Taken together, the new data showed that companies expanded their work forces by an average of 195,000 jobs a month over the past three months - a pace that suggested the economy was not slowed much by the run-up in gasoline prices earlier this summer.
That would have been encouraging news to many forecasters, but it was overwhelmed by a growing expectation that Hurricane Katrina is likely to cause substantially slower growth for at least the next several months.
“This disaster is unleashing the type of energy supply shock that we had viewed as the economy’s greatest vulnerability,” wrote William C. Dudley, chief United States economist at Goldman Sachs, in a research note on Friday.

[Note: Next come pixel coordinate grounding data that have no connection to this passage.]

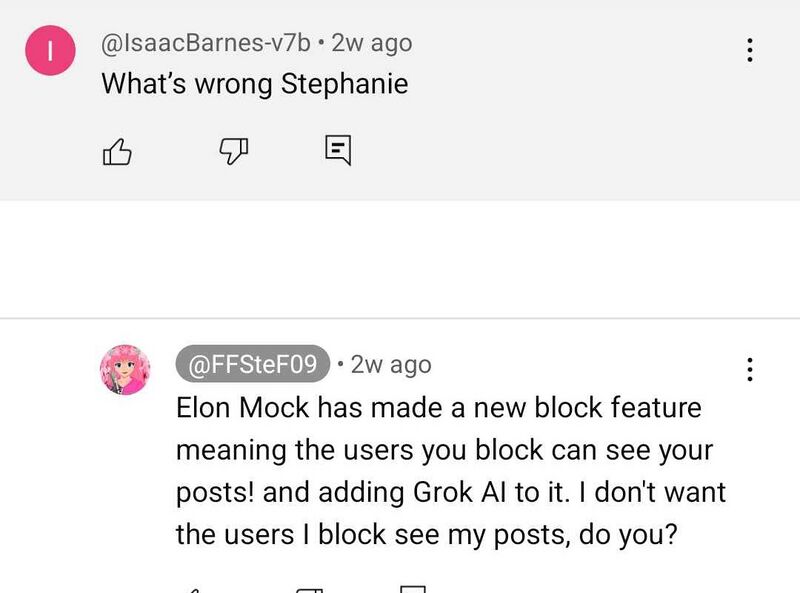Screen dimensions: 800x593
Task: Click the reply icon under IsaacBarnes's comment
Action: pyautogui.click(x=339, y=151)
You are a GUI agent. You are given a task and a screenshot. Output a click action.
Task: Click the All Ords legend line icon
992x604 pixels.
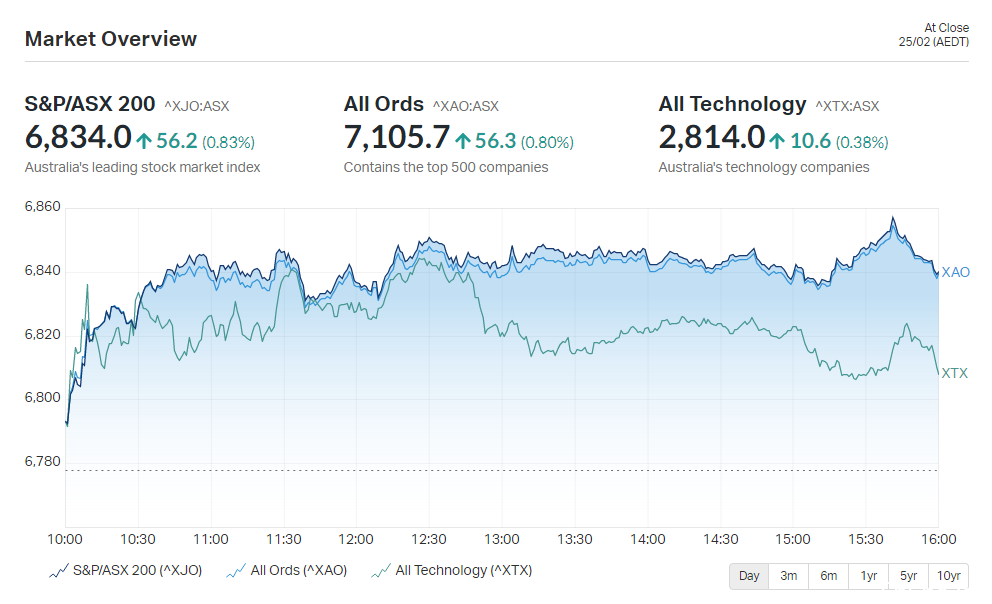coord(235,571)
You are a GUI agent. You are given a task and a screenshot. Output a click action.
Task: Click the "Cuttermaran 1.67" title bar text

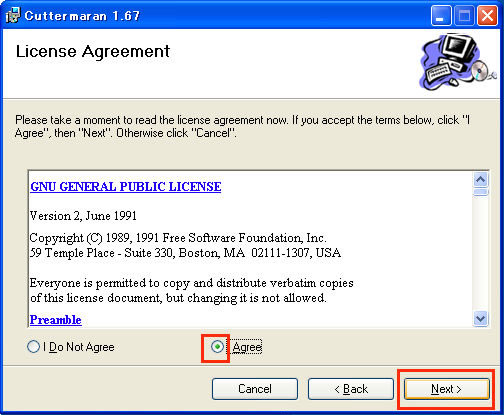(x=82, y=16)
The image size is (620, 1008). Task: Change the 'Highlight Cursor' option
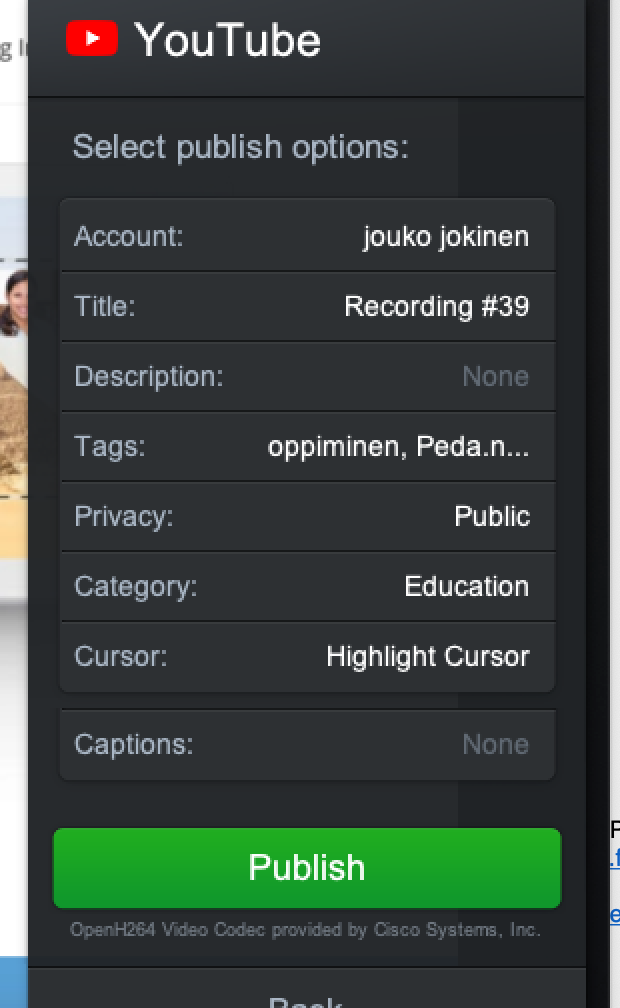427,656
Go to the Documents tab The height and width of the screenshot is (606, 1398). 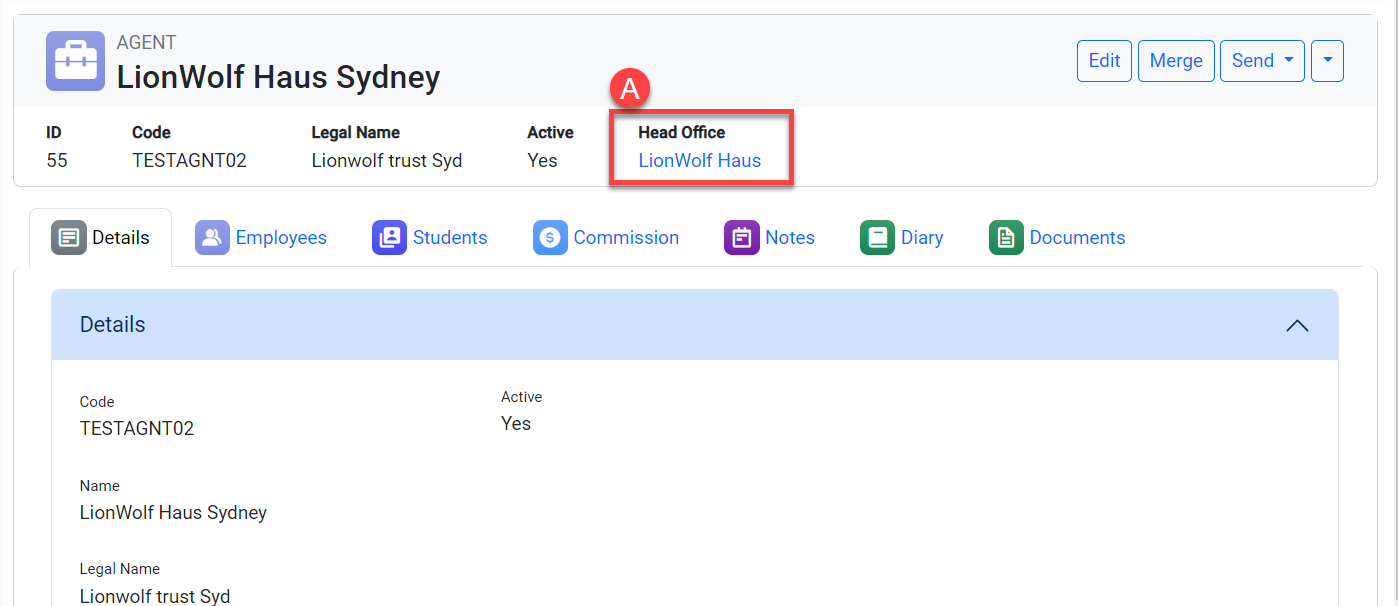[x=1077, y=238]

David Rosenberg, a senior economist at Merrill Lynch, noted that gasoline prices, adjusted for inflation, had now for the first time surpassed the records set in the early 1980’s and that the disruptions caused by the hurricane would affect the entire economy in the months ahead.
“It really transcends oil prices,” Mr. Rosenberg said. “It has to do with refining capacity and with the freight distribution network.”
The big question now is whether prices of gasoline and heating oil remain so high for the rest of the year that consumers are forced to cut back on spending and perhaps suffer a decline in confidence that causes a broader slowdown.
Moreover, the huge number of displaced people will weigh on the job market this month. One analyst, Ian Shepherdson of High Frequency Economics, suggested the total number of jobs could drop by as much as 500,000 in September. “Next month, payrolls will plunge,” he wrote in a note to clients.
Natural disasters like hurricanes and earthquakes usually cause a short-term dip in economic activity and a short-term rise in unemployment as a result of disruptions in the regions where they occur.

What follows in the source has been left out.